*TASK PROMPT*: Please reproduce the passage of the sixth-form colleges article between "Sixth-form colleges are still" and "as a family.", inclusive.

--- PAGE EXTRACT ---

Sixth-form colleges are still a big, tight-knit family

30th September 2016 at 00:00
Far from heralding the end of an era, the move to allow academy conversion has shown that collaboration between institutions is alive and well

After the move to allow sixth-form colleges to convert to academy status was announced last November, one or two people on the fringes of the sector predicted that this would lead the family of colleges to fragment.

But this group is proving to be strong and united. Members of the Sixth Form Colleges’ Association (SFCA) are not immune to the turbulence that is besetting every phase of education, from early years to universities. But they are addressing common issues with the moral purpose that you would expect of a close-knit collaboration that has so often been described as a family.

While some 16-19 providers are seeing local relationships deteriorate – as collaboration gives way to competition, and as area reviews bring differences into stark relief – sixth-form colleges are working even more closely, sharing stories, solutions and strategies to deal with the latest developments. They are coming together to consider, for example, the academy option, the new curriculum at key stages 4 and 5, assessments and qualifications, the entry-level requirements and course choices for Year 12 students, and the impact of low funding levels.

--- ENTRIES ---

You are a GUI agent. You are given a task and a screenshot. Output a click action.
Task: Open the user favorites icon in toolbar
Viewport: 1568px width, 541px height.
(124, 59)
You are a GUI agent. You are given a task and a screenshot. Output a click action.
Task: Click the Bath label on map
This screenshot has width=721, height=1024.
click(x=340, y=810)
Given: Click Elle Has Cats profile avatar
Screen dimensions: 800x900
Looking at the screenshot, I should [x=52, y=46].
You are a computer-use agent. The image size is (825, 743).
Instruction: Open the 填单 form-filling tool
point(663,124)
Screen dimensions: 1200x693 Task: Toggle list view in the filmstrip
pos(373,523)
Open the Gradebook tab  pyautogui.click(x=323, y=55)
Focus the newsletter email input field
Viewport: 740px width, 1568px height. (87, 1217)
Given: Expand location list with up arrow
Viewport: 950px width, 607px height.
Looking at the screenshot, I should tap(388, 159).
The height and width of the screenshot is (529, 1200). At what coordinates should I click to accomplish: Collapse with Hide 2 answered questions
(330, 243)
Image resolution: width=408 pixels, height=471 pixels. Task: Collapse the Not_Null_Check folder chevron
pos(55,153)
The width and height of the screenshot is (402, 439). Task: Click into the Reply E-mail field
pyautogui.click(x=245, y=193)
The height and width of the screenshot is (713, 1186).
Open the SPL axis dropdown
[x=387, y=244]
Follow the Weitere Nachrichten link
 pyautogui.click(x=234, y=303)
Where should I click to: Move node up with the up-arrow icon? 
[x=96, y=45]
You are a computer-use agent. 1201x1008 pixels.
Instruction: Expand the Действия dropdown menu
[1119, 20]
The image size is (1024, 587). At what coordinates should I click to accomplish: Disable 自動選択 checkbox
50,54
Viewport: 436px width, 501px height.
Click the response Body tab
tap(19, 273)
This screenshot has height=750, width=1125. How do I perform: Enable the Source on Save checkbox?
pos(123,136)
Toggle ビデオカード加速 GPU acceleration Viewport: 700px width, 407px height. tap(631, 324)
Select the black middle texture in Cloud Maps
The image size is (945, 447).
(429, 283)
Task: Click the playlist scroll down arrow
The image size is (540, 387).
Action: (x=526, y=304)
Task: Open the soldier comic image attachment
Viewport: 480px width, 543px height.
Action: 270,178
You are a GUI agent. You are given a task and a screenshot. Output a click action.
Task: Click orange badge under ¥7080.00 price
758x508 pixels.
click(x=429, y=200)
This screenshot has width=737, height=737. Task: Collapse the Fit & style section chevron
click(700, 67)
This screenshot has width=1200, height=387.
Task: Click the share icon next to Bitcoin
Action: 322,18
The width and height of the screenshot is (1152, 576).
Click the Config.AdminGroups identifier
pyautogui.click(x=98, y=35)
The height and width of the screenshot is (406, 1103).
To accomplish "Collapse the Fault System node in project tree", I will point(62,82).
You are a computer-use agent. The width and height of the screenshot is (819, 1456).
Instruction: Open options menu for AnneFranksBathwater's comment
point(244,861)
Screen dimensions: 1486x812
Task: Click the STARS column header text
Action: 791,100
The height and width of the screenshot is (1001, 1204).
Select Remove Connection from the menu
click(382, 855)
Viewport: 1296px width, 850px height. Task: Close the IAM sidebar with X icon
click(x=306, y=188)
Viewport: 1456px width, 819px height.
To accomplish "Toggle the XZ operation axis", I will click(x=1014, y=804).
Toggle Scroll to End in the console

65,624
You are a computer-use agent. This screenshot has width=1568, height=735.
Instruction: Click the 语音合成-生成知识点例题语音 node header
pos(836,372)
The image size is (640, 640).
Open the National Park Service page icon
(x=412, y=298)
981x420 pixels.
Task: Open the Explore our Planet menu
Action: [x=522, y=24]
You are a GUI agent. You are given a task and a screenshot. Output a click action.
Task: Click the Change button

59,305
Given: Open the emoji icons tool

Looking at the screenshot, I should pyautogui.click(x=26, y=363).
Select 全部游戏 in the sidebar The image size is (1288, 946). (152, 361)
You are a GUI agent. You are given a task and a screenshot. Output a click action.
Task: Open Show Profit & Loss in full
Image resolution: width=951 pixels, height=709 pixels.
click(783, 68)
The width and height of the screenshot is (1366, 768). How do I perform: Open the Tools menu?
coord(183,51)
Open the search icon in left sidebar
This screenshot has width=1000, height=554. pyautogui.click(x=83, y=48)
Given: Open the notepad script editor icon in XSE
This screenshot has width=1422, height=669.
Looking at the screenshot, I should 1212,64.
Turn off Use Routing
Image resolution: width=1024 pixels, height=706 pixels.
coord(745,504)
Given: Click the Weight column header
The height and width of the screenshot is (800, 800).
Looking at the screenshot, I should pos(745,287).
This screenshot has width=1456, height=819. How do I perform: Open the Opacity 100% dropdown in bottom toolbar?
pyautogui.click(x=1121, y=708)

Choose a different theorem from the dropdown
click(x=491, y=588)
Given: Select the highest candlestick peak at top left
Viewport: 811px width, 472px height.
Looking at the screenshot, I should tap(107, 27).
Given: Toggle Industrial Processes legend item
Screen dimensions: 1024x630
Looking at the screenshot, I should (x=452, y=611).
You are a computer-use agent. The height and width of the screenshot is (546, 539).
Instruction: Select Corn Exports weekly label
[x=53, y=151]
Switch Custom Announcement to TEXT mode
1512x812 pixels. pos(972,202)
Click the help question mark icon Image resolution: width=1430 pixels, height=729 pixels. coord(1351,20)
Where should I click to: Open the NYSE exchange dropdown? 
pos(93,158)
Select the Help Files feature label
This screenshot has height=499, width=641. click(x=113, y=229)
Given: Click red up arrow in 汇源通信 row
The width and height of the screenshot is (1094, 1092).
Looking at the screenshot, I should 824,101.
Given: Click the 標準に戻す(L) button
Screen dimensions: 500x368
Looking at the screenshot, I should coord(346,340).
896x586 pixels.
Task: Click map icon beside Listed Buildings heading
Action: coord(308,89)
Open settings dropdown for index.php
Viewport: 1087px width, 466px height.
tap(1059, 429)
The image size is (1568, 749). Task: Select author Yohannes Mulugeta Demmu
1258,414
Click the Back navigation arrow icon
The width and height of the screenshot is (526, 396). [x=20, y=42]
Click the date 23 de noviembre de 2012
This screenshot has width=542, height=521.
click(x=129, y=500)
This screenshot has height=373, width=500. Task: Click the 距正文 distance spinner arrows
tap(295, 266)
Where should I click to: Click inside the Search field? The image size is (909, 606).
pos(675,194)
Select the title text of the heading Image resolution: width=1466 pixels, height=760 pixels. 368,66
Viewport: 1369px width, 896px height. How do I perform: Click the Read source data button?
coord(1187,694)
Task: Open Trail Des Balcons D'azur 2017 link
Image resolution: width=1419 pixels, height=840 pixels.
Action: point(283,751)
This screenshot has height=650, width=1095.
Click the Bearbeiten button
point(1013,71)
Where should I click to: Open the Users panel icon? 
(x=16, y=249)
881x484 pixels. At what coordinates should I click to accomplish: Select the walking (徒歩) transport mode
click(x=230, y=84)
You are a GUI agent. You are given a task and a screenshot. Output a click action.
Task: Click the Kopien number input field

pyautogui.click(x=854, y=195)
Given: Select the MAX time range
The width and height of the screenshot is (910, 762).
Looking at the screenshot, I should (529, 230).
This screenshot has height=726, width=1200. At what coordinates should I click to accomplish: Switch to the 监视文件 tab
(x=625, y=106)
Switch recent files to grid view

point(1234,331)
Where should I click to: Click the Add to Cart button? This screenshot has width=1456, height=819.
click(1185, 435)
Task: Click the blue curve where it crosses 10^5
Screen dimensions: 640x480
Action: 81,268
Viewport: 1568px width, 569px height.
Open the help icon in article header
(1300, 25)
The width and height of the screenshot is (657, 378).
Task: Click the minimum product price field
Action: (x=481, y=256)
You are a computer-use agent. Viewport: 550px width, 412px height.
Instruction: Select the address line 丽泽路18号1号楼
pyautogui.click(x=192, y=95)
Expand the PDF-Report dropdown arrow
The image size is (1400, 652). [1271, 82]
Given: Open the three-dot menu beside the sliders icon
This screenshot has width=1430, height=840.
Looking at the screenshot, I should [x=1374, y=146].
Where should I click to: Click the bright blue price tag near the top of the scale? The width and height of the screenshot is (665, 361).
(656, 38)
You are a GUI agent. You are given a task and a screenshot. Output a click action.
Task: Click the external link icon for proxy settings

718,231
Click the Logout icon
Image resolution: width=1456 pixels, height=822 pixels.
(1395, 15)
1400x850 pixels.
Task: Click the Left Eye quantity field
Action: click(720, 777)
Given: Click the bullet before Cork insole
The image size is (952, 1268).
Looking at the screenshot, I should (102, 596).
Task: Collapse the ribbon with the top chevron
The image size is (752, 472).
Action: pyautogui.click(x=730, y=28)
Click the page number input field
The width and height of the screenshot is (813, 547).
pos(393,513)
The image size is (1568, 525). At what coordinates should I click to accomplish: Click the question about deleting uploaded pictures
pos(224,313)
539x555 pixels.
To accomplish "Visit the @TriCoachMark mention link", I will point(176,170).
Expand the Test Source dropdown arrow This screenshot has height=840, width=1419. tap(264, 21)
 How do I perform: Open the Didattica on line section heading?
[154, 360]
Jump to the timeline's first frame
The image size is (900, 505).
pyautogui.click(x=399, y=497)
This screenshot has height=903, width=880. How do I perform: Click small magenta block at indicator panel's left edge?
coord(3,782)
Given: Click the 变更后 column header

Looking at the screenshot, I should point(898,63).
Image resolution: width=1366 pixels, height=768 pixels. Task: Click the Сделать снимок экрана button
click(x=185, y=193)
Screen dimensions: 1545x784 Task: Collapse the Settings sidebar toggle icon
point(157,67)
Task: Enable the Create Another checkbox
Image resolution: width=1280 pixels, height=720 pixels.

---

*SOLUTION*:
Sixth-form colleges are still a big, tight-knit family

30th September 2016 at 00:00
Far from heralding the end of an era, the move to allow academy conversion has shown that collaboration between institutions is alive and well

After the move to allow sixth-form colleges to convert to academy status was announced last November, one or two people on the fringes of the sector predicted that this would lead the family of colleges to fragment.

But this group is proving to be strong and united. Members of the Sixth Form Colleges’ Association (SFCA) are not immune to the turbulence that is besetting every phase of education, from early years to universities. But they are addressing common issues with the moral purpose that you would expect of a close-knit collaboration that has so often been described as a family.